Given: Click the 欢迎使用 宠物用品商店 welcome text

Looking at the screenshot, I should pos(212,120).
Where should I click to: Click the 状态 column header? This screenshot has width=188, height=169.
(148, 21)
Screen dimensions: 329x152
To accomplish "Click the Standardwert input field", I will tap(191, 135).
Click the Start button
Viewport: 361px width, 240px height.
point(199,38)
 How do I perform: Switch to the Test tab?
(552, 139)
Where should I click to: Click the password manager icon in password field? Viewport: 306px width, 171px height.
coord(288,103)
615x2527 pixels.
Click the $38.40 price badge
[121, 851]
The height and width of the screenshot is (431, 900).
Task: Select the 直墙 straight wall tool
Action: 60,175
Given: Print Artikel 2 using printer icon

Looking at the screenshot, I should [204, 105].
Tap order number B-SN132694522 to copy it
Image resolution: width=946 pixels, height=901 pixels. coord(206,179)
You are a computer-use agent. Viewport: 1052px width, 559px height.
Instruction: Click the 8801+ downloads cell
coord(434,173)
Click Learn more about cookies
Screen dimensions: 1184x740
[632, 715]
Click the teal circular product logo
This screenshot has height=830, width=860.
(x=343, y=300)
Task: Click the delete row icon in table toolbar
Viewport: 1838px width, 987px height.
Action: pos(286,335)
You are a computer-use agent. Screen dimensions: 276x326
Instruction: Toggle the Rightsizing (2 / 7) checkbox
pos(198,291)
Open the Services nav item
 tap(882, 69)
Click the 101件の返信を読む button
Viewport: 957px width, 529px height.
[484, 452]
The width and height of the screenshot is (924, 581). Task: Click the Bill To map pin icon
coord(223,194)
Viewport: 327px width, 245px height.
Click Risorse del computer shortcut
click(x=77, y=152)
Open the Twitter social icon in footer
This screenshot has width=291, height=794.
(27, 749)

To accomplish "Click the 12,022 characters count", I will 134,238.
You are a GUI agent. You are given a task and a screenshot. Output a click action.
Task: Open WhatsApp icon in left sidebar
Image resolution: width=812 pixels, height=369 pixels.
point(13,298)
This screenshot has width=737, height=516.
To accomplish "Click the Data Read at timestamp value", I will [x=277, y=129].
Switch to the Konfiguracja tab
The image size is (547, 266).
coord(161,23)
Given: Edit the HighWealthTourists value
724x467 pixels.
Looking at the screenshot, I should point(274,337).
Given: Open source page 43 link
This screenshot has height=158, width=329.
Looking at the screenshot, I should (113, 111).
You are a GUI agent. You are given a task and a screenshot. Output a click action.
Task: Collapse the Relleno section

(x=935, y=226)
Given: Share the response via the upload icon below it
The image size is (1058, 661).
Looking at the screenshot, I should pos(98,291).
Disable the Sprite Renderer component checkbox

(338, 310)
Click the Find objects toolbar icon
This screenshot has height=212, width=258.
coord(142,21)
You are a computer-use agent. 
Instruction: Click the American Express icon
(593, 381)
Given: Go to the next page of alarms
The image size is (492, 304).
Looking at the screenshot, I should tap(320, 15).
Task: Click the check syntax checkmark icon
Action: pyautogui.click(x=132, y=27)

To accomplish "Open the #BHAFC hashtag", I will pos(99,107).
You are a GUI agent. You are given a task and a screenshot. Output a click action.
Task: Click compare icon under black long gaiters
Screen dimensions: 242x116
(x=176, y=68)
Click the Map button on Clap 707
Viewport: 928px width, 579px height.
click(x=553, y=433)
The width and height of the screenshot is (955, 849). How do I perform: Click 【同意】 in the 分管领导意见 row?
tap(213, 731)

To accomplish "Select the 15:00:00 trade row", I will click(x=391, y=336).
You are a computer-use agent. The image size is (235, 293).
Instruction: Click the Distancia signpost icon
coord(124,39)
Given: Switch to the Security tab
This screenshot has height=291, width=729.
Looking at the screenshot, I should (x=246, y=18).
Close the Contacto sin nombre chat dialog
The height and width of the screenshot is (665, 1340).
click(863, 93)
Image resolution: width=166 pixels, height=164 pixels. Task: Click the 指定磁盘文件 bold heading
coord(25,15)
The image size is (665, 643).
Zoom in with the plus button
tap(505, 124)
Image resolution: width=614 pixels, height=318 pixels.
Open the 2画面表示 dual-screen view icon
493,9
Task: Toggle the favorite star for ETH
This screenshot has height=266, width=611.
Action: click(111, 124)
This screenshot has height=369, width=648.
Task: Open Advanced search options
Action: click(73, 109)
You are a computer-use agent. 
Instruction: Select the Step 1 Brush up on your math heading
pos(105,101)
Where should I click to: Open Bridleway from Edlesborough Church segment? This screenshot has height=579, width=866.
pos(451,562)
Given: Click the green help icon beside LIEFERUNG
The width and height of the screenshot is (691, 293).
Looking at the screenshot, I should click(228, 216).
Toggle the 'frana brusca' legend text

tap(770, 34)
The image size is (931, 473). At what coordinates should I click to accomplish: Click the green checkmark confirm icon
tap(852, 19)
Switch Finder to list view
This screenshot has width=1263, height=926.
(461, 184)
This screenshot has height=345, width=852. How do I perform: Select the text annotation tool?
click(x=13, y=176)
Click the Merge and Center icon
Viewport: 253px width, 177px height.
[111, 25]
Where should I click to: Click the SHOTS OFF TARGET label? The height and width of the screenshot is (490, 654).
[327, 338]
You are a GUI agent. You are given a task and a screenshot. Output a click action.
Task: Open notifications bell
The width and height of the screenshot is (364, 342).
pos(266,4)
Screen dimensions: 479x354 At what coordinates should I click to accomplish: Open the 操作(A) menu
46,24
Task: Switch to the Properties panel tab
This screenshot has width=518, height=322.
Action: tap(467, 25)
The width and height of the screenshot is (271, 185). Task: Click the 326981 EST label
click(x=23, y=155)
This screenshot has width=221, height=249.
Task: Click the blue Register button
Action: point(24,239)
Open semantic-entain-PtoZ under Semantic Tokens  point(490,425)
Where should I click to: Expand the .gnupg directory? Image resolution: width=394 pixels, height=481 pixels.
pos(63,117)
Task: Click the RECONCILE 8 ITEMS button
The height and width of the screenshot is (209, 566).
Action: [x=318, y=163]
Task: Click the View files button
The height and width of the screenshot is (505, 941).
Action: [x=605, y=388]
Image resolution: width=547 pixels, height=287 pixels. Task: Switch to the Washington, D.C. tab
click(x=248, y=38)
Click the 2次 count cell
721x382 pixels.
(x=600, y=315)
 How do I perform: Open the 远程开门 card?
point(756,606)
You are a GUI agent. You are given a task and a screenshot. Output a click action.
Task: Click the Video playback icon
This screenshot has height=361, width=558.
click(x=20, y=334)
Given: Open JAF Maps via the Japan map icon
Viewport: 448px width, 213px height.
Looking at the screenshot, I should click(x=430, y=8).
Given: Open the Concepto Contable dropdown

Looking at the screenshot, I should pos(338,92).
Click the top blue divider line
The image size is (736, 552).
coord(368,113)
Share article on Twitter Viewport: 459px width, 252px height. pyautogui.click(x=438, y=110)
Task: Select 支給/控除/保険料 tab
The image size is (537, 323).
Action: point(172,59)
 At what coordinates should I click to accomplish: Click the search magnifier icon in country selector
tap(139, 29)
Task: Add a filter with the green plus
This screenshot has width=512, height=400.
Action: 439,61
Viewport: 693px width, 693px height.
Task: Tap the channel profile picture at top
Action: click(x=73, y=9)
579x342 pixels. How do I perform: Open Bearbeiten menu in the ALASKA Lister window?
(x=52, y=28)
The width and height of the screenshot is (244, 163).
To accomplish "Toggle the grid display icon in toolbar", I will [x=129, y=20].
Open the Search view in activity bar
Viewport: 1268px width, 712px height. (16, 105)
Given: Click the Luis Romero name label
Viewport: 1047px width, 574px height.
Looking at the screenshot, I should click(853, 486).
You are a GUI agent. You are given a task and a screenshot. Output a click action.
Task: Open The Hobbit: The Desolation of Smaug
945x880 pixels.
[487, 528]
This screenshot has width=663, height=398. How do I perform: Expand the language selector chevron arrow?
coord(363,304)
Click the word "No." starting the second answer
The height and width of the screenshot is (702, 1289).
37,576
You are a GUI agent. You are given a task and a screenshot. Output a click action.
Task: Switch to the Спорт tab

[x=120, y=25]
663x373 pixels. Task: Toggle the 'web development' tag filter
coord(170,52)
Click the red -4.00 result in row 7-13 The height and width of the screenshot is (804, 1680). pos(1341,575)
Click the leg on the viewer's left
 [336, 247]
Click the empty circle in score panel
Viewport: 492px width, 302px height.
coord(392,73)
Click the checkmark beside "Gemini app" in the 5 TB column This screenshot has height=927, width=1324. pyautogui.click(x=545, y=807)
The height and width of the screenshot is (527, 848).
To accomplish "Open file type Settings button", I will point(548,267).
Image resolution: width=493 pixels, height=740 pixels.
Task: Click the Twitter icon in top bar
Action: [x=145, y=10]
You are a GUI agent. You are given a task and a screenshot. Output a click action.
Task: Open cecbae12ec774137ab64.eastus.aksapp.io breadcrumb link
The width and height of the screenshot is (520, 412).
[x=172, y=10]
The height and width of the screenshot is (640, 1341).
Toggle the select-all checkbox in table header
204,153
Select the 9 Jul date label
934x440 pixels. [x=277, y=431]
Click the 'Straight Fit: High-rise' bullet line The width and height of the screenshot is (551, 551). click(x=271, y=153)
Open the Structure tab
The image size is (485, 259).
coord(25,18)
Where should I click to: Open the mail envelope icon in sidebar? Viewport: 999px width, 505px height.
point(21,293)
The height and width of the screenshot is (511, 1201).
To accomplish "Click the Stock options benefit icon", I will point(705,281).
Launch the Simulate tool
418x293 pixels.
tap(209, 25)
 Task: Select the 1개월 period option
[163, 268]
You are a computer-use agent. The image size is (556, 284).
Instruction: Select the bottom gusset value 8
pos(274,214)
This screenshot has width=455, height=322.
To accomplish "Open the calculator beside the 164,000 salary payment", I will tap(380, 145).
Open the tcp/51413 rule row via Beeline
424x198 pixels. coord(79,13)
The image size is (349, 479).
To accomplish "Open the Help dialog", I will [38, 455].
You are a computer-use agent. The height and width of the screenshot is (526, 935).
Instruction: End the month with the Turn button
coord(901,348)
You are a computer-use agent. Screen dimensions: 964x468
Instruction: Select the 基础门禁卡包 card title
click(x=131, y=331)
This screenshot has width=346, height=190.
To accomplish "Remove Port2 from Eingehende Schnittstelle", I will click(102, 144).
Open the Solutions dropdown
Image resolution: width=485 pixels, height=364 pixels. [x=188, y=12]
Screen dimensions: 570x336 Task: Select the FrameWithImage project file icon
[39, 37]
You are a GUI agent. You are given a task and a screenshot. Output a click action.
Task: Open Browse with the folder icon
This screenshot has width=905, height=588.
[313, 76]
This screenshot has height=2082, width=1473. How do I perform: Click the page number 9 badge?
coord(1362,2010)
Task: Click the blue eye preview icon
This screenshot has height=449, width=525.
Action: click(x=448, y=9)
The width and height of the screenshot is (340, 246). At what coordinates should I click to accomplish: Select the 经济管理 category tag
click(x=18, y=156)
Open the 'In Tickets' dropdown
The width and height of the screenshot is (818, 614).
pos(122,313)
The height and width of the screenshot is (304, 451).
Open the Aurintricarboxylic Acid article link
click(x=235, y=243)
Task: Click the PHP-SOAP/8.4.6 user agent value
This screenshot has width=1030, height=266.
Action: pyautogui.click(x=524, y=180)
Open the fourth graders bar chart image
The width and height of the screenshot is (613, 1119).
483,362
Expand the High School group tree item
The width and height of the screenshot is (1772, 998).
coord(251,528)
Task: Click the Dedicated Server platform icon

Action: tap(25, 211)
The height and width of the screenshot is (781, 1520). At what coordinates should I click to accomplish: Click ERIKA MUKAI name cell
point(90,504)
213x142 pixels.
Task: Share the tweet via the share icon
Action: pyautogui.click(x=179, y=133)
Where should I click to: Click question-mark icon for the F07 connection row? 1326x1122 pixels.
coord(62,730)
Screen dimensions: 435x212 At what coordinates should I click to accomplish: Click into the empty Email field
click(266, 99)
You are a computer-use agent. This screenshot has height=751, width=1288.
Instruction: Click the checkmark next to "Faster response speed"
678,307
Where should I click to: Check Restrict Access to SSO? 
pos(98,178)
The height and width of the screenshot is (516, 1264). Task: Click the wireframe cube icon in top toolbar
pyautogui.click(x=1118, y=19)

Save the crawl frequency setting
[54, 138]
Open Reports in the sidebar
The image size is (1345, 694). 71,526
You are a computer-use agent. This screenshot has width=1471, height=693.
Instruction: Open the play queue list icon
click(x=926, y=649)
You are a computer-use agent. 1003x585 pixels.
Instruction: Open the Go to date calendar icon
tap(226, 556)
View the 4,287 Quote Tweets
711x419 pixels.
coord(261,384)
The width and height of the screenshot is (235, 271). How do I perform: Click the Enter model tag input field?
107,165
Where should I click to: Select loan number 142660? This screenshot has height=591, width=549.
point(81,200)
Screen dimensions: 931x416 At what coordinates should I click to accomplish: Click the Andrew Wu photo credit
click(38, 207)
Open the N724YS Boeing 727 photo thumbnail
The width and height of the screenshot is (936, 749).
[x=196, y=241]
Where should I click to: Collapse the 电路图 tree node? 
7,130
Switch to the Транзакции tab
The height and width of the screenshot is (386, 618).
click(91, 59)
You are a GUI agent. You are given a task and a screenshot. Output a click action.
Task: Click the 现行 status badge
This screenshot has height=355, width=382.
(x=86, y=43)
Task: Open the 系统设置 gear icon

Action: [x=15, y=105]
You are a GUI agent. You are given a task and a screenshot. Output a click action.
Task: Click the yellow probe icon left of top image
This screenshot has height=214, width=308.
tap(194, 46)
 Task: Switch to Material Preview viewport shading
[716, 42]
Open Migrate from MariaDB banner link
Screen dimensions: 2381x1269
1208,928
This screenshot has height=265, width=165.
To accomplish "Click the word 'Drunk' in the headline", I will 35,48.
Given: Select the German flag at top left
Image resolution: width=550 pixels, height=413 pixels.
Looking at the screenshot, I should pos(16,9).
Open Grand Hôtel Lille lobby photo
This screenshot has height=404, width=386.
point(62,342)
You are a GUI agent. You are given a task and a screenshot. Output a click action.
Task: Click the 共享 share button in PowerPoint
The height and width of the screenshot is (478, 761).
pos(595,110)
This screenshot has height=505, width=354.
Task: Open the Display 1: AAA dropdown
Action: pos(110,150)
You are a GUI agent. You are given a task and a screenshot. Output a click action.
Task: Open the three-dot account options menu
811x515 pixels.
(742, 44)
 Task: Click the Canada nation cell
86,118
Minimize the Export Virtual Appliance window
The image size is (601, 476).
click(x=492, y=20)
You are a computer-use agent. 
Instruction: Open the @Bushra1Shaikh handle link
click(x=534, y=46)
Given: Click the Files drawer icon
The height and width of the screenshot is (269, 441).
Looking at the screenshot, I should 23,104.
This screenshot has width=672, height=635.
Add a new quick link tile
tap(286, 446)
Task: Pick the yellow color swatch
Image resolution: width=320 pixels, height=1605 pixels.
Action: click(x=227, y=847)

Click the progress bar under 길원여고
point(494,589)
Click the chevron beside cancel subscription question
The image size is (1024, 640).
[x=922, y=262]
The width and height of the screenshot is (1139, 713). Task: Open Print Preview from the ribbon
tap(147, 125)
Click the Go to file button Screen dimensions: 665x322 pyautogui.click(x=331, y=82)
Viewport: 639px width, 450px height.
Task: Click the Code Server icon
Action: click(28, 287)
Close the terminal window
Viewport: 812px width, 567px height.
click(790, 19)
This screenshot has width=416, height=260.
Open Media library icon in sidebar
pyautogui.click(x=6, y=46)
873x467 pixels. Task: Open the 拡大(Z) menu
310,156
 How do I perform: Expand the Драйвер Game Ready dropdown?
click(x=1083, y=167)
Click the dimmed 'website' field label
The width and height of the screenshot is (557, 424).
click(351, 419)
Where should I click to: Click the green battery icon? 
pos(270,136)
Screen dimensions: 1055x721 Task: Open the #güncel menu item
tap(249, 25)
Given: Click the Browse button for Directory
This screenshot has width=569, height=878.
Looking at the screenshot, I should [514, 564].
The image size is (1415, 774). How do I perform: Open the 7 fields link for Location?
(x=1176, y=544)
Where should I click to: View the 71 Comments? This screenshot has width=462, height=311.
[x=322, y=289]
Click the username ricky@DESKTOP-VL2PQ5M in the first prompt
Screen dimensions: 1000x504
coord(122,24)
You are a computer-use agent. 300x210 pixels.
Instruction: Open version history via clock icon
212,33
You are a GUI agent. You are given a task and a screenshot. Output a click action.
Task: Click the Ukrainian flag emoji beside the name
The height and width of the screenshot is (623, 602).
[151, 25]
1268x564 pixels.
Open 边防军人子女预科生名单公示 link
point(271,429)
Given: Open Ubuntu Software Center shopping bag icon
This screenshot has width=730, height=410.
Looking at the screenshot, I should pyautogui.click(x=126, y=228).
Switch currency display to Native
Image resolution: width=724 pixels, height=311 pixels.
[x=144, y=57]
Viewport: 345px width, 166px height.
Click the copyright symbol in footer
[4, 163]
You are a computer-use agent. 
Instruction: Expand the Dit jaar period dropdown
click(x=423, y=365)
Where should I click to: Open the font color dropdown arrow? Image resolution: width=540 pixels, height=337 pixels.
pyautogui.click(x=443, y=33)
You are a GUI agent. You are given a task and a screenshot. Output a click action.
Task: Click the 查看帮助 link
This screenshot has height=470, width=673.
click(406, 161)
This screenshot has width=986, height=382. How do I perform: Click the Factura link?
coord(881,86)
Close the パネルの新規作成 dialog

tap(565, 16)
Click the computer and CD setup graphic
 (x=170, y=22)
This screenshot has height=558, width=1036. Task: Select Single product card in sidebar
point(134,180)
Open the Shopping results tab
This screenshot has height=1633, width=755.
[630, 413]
..........
PROBLEM TO WORK ON = Check each line above for "flag" and state how many match, answering with only the number.

EXERCISE OUTPUT = 2